Бесконечное страданье и укор прочла Хатуна в остановившихся глазах любимых животных.
Голова коровы нисколько не изменилась. Так же покорно и кротко смотрела она потухшими зрачками.
— Что ты наделал, батоно! — застонала Хатуна, спрятав лицо в руках.
Обессиленный Кац Звамбая бросился на циновку в надежде заснуть.
Но только начнет погружаться в сон, тотчас же мерещатся ему открытые и после смерти глаза коровы, буйвола, волов…
Все ближе приближалось видение; кружились вокруг Кац Звамбая грустные, влажные глаза животных, а между ними плясал бес — тонконогий, с козьей головой, юркий, хихикающий бес…
Вздрагивал Кац, протирал глаза.
Потом сон снова одолевал его, и опять окружали его застывшие влажные глаза, и снова вытанцовывал в темноте бес с козлиными рогами…

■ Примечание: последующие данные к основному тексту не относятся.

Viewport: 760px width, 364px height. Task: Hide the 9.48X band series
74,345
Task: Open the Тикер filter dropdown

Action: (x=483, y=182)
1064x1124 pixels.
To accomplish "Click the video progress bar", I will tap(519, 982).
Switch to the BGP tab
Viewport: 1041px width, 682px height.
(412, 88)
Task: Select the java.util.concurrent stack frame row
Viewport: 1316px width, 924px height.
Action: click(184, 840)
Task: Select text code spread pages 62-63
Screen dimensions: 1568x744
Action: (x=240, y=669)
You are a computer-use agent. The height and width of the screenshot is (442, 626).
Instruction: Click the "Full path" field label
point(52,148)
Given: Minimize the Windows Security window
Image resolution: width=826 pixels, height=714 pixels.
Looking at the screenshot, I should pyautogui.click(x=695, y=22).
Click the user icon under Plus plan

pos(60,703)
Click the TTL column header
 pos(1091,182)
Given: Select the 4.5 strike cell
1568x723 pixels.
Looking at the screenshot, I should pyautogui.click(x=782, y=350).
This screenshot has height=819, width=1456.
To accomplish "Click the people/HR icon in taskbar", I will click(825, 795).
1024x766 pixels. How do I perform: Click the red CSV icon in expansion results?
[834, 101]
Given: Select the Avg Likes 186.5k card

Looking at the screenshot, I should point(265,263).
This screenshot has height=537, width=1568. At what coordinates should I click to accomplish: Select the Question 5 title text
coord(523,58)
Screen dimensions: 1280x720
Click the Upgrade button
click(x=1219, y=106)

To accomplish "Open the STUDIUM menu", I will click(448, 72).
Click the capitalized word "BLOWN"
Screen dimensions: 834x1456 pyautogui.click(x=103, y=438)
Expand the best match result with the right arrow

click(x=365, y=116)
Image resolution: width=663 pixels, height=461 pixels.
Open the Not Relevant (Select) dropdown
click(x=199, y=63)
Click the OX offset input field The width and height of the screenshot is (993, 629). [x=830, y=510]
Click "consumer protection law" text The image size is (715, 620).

Было за полночь, когда вернулся бычок Арзакана.
Подошел к ореховому дереву, обнюхал траву, орошенную кровью его братьев. Заревел, начал передними ногами рыть землю. Всю ночь ревел страшным голосом.
Ни Хатуна, ни Дзабули не сомкнули глаз в эту ночь.
«ЗОЛОТОЕ РУНО»
Ночь исподтишка подкрадывалась к зубцам Метехи. Сначала Шурисцихе и Сеидабад были цвета снегирей. Потом их заволокли темные полосы. А мерцание элекрических лампочек, вспыхнувших в городе, вскоре и вовсе погрузило во мрак Сеидабад.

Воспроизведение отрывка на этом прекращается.